RECENSIONE – C’è un’aria sospesa, quasi densa, nel salotto che accoglie il pubblico del Teatro Diana. Un appartamento che profuma di brandy economico, tabacco e sogni ammaccati. “Jucatùre” (Giocatori), il pluripremiato testo di Pau Miró adattato e diretto da un magistrale Enrico Ianniello, non è semplicemente uno spettacolo: è un’autopsia poetica della sconfitta condotta con una lucidità disarmante.
In scena quattro uomini, quattro “invisibili” che la società ha smesso di guardare ma che, tra quelle mura, brillano di una luce disperata e bellissima. C’è il professore di matematica schiacciato dal ricordo di un padre ingombrante, il barbiere che finge di avere ancora un negozio, l’attore che dimentica le battute ma “ruba” con destrezza al supermercato, e il becchino che cerca conforto nelle storie di una prostituta.
Sulla carta dovrebbero giocare, ma la partita — quella vera — sembra non iniziare mai. Il tavolo da gioco diventa invece il pretesto per una confessione collettiva, dove le parole sostituiscono le fiches e l’amicizia resta l’unica posta in palio capace di dare ancora un senso all’esistenza.
Questi “ultimi” sono mossi da un bisogno viscerale di adrenalina, quella scossa elettrica capace di farli sentire ancora vivi. È questo brivido che li spinge a imbarcarsi in imprese insensate, progetti ai limiti del grottesco che nascono dalla noia e dalla solitudine. Eppure, accade qualcosa di magico: la loro completa incapacità, mischiata a una voglia quasi infantile di riuscirci, trasforma questi fallimenti annunciati in vittorie inaspettate. Non sono trionfi reali, ma riscatti dell’anima che brillano nel buio del loro quotidiano.
Da giovane spettatore, è impossibile non sentirsi chiamati in causa. In un’epoca che ci impone di essere costantemente performanti e vincenti, i “Jucatùre” ci ricordano che il fallimento è un’esperienza profondamente umana e che la vera resistenza sta nel saper ridere delle proprie macerie.
La regia di Ianniello “napoletanizza” il testo catalano con una sensibilità rara, trasformando l’amarezza in una comicità malinconica che non lascia scampo. Il cast è un quartetto d’archi perfetto: Antonio Milo, Adriano Falivene, Marcello Romolo e Giovanni Allocca recitano con i polmoni e con gli occhi, restituendo una dignità immensa a personaggi che la vita ha relegato a semplici comparse.

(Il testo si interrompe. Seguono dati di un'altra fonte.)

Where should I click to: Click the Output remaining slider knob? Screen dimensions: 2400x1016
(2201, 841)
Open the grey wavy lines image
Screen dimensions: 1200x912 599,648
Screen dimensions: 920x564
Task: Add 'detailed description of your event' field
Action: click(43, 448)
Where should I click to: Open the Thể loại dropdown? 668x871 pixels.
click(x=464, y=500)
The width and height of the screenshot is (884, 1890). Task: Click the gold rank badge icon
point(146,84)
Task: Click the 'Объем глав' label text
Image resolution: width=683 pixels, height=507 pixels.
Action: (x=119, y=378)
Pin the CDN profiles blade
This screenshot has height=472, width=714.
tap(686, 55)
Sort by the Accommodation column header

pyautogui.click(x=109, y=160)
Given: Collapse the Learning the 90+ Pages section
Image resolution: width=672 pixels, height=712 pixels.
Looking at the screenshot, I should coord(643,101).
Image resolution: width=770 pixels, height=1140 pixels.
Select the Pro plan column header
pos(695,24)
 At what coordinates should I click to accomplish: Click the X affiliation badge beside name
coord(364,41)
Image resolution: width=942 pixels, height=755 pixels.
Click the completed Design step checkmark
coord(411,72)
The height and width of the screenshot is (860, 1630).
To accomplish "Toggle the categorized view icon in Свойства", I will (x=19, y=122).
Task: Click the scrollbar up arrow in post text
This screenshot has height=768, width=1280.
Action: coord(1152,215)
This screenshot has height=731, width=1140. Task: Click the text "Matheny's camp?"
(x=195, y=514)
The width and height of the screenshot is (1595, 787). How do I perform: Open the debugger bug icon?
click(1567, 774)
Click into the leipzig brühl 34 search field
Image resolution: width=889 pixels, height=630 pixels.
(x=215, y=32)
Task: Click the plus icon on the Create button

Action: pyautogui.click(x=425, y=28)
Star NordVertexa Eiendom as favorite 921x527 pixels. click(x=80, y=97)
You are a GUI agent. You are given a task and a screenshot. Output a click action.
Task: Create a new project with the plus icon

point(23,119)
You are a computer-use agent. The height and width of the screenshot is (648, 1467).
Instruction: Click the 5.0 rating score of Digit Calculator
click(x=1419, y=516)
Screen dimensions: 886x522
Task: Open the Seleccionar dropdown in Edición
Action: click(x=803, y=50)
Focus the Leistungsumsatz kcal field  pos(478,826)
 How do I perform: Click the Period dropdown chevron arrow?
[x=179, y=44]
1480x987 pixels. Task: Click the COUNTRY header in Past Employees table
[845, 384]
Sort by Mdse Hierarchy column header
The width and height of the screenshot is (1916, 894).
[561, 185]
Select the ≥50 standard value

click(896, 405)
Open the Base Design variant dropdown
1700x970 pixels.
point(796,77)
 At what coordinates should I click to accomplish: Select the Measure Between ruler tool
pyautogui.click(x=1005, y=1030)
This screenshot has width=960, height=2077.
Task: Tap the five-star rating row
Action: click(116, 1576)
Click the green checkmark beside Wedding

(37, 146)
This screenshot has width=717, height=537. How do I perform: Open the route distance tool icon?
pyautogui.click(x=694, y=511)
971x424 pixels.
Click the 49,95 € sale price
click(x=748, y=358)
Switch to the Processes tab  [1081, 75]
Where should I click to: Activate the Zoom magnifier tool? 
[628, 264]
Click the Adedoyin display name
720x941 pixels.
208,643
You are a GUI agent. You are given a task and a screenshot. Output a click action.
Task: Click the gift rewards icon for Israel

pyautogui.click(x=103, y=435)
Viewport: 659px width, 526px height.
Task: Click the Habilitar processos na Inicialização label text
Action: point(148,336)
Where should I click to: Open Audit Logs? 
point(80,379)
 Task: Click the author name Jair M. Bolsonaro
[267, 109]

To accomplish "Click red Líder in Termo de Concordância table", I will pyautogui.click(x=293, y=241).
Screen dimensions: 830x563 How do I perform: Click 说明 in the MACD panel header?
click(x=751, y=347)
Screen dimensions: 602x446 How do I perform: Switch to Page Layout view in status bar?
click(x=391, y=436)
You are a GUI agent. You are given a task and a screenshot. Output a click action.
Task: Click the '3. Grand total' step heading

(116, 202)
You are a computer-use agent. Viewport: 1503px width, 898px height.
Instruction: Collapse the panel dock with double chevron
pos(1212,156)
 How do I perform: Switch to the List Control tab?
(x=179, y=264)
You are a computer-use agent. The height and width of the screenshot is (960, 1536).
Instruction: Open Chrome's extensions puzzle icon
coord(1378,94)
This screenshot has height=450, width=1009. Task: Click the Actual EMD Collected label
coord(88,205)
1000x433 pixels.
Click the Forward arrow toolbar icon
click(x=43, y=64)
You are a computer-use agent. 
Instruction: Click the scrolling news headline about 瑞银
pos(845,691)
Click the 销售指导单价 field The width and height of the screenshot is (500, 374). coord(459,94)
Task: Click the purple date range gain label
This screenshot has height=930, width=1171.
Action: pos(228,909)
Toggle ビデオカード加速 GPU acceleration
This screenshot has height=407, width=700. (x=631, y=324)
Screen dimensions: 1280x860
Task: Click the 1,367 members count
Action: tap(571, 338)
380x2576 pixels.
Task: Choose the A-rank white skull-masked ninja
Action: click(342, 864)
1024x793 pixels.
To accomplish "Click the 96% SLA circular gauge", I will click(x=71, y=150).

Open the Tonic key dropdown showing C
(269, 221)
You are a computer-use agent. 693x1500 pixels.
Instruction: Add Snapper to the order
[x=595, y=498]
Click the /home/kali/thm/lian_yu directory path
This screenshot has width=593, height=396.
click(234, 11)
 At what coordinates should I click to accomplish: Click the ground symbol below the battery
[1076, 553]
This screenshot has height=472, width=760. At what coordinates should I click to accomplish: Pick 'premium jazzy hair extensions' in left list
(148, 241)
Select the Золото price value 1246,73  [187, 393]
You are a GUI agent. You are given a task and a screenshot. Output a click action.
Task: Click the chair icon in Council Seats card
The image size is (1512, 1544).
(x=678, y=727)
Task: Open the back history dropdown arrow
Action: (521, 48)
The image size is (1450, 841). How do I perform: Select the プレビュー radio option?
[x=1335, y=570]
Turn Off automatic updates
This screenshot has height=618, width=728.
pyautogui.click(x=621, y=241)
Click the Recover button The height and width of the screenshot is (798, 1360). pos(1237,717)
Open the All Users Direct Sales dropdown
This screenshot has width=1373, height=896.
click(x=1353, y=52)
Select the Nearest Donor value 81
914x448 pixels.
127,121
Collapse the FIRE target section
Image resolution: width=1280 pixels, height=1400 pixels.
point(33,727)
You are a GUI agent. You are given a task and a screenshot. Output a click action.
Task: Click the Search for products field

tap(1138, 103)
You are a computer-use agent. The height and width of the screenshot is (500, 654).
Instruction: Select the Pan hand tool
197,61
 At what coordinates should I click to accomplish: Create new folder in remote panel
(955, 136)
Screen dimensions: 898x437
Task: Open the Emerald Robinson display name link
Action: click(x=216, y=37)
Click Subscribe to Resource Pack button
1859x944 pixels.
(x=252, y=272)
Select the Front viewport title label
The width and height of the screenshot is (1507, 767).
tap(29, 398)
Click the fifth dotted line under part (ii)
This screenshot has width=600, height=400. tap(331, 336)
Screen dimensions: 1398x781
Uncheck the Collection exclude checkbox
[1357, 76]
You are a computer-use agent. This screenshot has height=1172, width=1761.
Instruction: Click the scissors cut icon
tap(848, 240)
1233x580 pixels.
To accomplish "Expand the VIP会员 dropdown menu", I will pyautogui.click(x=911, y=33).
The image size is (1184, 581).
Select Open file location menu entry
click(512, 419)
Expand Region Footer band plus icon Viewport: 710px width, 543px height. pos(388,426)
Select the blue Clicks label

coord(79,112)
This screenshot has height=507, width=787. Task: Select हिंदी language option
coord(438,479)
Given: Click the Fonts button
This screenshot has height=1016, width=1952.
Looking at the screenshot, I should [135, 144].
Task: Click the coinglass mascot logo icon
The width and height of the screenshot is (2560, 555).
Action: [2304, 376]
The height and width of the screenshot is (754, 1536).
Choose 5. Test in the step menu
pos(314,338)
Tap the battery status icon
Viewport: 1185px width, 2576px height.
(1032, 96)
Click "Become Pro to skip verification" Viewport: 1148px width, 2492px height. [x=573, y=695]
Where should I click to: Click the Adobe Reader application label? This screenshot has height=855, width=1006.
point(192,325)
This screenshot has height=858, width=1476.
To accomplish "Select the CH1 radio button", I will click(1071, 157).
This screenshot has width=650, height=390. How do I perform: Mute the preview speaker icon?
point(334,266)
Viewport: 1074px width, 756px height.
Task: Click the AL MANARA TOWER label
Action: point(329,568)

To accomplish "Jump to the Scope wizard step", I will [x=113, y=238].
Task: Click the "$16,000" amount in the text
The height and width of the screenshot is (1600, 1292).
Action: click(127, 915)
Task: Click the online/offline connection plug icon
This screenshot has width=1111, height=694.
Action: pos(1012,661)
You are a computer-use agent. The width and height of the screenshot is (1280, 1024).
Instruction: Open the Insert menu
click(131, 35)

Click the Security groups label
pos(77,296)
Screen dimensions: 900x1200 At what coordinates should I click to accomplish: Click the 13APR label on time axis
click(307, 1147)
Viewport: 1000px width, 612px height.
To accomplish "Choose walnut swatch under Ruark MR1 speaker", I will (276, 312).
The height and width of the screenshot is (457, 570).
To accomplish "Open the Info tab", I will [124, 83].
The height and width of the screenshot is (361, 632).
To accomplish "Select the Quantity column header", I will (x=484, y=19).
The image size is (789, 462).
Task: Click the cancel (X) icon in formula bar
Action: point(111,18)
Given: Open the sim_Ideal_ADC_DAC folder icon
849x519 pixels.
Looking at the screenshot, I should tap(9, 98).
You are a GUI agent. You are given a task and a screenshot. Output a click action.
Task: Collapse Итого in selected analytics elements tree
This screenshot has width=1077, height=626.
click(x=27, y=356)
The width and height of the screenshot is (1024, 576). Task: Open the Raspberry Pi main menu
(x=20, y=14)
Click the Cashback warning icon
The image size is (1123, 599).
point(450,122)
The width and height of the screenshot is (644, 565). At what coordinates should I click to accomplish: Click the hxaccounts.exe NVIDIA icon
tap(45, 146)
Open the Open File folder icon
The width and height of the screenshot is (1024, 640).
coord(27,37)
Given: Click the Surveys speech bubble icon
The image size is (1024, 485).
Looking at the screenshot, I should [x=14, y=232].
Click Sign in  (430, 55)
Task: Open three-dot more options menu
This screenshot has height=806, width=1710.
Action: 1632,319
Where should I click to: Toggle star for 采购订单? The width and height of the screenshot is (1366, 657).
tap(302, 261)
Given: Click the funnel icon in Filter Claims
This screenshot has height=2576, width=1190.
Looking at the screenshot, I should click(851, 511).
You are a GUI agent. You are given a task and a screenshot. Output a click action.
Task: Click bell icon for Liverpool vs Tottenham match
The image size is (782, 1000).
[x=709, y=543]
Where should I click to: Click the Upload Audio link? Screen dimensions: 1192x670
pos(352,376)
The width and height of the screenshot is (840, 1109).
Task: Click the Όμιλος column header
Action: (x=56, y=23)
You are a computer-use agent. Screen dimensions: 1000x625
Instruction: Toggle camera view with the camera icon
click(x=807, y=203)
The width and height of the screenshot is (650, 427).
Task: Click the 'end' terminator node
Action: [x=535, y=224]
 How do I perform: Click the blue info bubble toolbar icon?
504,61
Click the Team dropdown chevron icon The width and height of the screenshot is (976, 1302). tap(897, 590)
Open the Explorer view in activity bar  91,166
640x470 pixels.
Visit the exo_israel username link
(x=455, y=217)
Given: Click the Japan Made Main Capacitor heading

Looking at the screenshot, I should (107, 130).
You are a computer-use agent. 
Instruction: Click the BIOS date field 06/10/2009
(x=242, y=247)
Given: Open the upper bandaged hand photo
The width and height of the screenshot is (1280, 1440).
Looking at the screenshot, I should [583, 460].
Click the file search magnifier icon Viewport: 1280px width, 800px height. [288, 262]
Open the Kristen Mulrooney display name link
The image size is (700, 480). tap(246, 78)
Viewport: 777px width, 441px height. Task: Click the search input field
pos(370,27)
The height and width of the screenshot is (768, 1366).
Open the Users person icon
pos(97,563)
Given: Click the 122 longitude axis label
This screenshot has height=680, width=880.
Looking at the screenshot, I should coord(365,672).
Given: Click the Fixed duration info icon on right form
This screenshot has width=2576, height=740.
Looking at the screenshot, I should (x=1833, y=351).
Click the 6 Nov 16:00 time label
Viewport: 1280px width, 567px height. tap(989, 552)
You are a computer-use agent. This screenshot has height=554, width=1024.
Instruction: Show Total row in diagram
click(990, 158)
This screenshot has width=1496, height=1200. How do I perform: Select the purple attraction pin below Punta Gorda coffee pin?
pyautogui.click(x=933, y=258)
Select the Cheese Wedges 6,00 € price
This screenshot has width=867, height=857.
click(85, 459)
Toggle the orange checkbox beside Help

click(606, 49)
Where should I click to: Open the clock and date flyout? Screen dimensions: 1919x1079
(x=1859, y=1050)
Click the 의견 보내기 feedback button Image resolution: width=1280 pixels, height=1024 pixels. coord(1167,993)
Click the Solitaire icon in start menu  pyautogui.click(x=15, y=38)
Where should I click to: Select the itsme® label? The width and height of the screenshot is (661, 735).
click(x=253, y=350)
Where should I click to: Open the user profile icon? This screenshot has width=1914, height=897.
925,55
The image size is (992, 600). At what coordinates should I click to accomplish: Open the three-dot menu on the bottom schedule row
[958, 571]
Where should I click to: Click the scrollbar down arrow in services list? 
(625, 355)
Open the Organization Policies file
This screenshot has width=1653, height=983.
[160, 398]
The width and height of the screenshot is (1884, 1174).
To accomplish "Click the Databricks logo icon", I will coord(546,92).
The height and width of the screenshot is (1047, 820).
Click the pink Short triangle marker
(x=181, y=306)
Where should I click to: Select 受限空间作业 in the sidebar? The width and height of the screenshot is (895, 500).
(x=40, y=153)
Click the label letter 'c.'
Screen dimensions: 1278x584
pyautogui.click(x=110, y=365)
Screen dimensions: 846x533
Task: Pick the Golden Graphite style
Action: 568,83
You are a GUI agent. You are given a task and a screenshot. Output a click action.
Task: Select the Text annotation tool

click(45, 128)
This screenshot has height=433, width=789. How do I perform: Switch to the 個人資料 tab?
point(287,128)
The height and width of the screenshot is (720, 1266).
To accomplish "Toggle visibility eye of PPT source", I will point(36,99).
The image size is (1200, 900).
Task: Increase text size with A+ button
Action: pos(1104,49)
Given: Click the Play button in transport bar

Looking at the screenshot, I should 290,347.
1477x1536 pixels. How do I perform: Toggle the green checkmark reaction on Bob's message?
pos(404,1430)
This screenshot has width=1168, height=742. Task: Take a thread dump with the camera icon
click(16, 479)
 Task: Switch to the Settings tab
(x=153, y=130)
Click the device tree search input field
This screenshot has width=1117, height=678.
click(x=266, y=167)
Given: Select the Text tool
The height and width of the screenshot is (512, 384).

Non cercate lo scontro frontale; qui lo scandalo è silenzioso. È lo scandalo di chi decide di restare umano in un tempo che sembra aver smarrito la ricetta per esserlo. È uno spettacolo che ti morde il cuore lentamente e ti lascia con un interrogativo che brucia: se la vita è davvero una “mano a carte”, siamo sicuri di essere seduti al tavolo giusto?